Первым, кого она увидела, открыв глаза, был Томас. Его дорогое лицо, с четкими чертами, такими же идеальными, как грани ее рубинового кольца. Его глаза были синее, чем изысканная пряжка в виде Виджвудской камеи, которую она долго рассматривала, но потом отложила, когда ходила по магазинам в Лондоне. Томас пытался уговорить ее купить эту пряжку, но Эдит хотела иметь возможность вложить как можно больше своих денег в его горный комбайн по добыче глины. У нее было прекрасное приданое, которое позволит им продержаться до тех пор, пока он сможет вернуть свое состояние.
Если бы только ее папа мог это видеть.
Лошадь подтащила повозку поближе к воротам родового гнезда Шарпов, и Эдит показалось, что это место во многом похоже на те рисунки, которые она уже видела в книге. Остатки поместья и Дома все еще были на месте.
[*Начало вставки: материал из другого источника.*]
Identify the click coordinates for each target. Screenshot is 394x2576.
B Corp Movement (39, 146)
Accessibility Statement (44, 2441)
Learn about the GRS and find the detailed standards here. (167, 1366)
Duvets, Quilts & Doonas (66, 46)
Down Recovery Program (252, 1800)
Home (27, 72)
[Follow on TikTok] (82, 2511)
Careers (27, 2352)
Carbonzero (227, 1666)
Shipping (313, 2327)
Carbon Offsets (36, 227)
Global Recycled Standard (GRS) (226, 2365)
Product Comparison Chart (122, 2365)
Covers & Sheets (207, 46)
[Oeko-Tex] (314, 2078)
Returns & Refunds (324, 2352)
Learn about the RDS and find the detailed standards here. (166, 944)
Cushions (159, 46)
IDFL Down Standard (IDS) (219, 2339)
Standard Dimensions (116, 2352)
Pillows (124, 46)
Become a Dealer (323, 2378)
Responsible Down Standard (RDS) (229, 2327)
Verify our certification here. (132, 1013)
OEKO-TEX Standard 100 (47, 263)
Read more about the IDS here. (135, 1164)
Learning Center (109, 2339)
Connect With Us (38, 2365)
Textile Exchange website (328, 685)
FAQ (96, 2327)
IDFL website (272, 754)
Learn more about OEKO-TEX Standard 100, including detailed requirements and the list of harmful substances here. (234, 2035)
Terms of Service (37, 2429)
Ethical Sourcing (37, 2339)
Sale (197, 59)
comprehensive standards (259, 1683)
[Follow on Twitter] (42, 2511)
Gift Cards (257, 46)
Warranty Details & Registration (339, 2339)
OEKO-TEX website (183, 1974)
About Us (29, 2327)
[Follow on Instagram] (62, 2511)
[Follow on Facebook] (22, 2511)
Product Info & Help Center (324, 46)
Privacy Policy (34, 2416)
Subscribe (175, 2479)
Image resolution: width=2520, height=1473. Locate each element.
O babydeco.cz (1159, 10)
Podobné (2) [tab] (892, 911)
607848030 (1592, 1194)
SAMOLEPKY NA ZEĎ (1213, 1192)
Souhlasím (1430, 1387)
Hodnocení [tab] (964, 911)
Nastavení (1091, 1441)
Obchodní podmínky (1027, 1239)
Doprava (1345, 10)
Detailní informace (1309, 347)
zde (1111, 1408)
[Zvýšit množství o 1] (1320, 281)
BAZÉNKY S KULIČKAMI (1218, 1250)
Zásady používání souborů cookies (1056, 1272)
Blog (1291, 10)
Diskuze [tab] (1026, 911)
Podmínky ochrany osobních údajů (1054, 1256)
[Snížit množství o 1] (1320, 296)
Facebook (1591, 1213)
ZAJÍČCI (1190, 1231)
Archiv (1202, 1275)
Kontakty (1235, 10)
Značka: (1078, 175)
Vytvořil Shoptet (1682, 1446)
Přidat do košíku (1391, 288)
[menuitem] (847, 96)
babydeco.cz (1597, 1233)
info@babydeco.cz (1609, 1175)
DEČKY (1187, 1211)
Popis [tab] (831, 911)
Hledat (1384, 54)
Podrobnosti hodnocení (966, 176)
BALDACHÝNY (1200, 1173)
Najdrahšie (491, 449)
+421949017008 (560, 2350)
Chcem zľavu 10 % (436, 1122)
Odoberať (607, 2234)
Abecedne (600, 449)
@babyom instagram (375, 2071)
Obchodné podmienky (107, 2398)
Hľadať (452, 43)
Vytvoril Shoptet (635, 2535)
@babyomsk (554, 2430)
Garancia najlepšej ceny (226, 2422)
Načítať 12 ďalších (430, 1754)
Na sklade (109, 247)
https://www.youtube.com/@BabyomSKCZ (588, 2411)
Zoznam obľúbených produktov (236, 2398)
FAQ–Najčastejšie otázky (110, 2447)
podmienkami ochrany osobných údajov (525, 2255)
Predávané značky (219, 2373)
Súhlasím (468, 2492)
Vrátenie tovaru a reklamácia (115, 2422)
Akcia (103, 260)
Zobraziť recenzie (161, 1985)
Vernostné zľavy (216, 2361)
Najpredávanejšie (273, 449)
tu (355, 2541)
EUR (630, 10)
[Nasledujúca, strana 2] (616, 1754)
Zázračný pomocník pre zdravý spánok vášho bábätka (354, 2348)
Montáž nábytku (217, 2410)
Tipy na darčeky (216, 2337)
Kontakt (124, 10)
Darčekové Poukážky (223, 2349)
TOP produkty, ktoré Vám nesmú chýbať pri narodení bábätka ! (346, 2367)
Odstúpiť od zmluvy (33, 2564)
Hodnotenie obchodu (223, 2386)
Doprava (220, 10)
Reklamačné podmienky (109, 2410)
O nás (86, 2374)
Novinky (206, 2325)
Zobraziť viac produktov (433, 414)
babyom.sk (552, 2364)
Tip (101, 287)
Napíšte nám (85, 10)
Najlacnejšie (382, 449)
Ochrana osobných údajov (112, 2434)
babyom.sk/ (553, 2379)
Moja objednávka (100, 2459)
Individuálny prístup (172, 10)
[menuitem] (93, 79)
Короткие колонны поддерживали железную арку, на которой располагался фамильный крест, который на рисунках часто раскрашивали в красный цвет, как напоминание о красной глине, которую добывали на территории поместья Шарпов. Там же располагался череп с цепями, слишком мрачный и готический, на ее вкус. Такой же крест отпечатался на воске, который скреплял отчаянное любовное послание Томаса. Под крестом в металле были выбиты слова «АЛЛЕРДЕЙЛ ХОЛЛ».
Открытый всем ветрам дом стоял в конце дорожки, выложенной красной глиной, и его окружала коричневая трава и деревья без листьев на фоне темно-серого неба. Аллеи, обсаженные деревьями и стрижеными кустарниками, из видений Эдит куда-то исчезли. Не осталось никаких навесов, где располагались экипажи после того, как высаживали своих седоков, потому что никаких экипажей не было и в помине. Слуг тоже не было видно, кроме одного-единственного старика, как ее предупредили. Томас и Люсиль не могли себе позволить держать много слуг, поэтому давно перестали принимать гостей.
Я все это изменю. После смерти отца контроль над семейным состоянием перешел к Эдит. Она вернет Аллердейл Холлу и его хозяину былое величие. И морщины исчезнут с дорогого лица ее возлюбленного. Они будут танцевать вальс в своем собственном доме, окруженные друзьями и семьей. И детьми.
Эдит покраснела.
Что касается самого здания, то над ним доминировали два готических шпиля разной высоты, а само здание располагалось между полноразмерными механизмами, изобретенными Томасом. Дом строился и достраивался много веков из разных кирпичей и камней: он состоял из галерей, сторожевых бастионов и башен, многие из которых настолько обветшали, что успели развалиться. Грязные окна смотрели на Эдит из-под кирпичных козырьков. Аллердейл выглядел одновременно и как незаконченная конструкция, и как слишком старая постройка, как будто он был живым существом, которое медленно умирало. Как там говорится? Испускало дух.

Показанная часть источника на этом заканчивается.